I may be wrong but I thought you have to be a resident before you can drive a privately owned vehicle.


----------



## Reddiva (Feb 24, 2016)

twowheelsgood said:


> You may have a NOC but you need to check if a non-resident can legally drive a privately owned vehicle and according to the insurance first.
> 
> I may be wrong but I thought you have to be a resident before you can drive a privately owned vehicle.



I questioned this when my Sister came to stay. Dubai Police said it was okay however my insurer said if she was involved in an accident then the insurers may not cover her. Sadly it is a very very grey area


----------



## Reddiva (Feb 24, 2016)

Dubai85 said:


> I am a US citizen doing a visa run to Hatta in a borrowed car (not a relative). I have both a UAE and USA drivers license as well as an NOC from the owner of the car which gives his permission to drive the car in both the UAE and Oman. Can anyone advise whether these are acceptable documents in order to do a visa run? I also have copies of his passport as well as all documents for the car insurance and registration. Thank you in advance!

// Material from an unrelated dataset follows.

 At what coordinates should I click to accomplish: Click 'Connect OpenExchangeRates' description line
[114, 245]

Were you previously a UAE resident or are you still one as you state you have a UAE licence but are a US citizen?


----------



## Chocoholic (Oct 29, 2012)

If you don't have a valid UAE residency visa, then it's illegal for you to drive a private car. "some' people will say it's ok, but it's not worth the risk should something happen.


----------



## Stevesolar (Dec 21, 2012)

Chocoholic said:


> If you don't have a valid UAE residency visa, then it's illegal for you to drive a private car. "some' people will say it's ok, but it's not worth the risk should something happen.


Hi,
Apparently the rules have recently changed.
Explained in this article:-
Are tourists or visitors allowed to drive Dubai-registered cars? | The National

Cheers
Steve


----------



## Dubai85 (Feb 28, 2017)

Thank you very much for the helpful article! i've confirmed with RTA, Dubai Police, as well as the insurance company and all 3 have confirmed that driving a privately owned car whilst on visit visa with the proper license is fine!


----------



## Chocoholic (Oct 29, 2012)

Hmm we never got any information from the RTA as such, but ok. Just make sure the vehicle has Oman insurance coverage.


----------



## Aussie_Pete (Sep 8, 2015)

Chocoholic said:


> Hmm we never got any information from the RTA as such, but ok. Just make sure the vehicle has Oman insurance coverage.

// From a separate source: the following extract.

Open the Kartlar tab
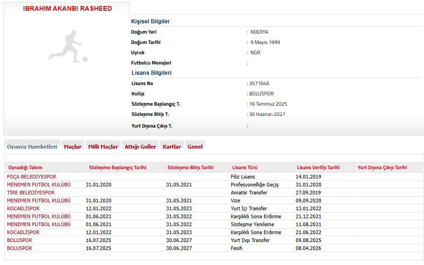This screenshot has height=265, width=424. (172, 147)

If you're purely doing a visa run (not going further past the Oman border), you don't need insurance coverage for Oman - just let them know at the border your doing a visa run.


----------



## Chocoholic (Oct 29, 2012)

Aussie_Pete said:


> If you're purely doing a visa run (not going further past the Oman border), you don't need insurance coverage for Oman - just let them know at the border your doing a visa run.


You're still entering Oman though and there's no guarantee that you won't be asked to show your vehicle details. Certainly if you're using a hire car you're required to have Oman insurance - I know this, as I did it last year.

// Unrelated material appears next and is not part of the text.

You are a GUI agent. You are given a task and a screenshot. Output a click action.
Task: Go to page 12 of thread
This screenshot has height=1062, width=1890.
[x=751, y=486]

I've not come across private car insurance yet that doesn't cover Oman.


----------



## twowheelsgood (Feb 21, 2013)

Chocoholic said:


> You're still entering Oman though and there's no guarantee that you won't be asked to show your vehicle details.


No, you tell them 'in and out' and you turn around in the Hatta car park at the Oman post and don't go through the bit where they check things.

I've only ever done that - car park turnaround in a hire car with no Oman insurance as you don't actually cross into Oman as the passport processing place is in 'no mans land'.


----------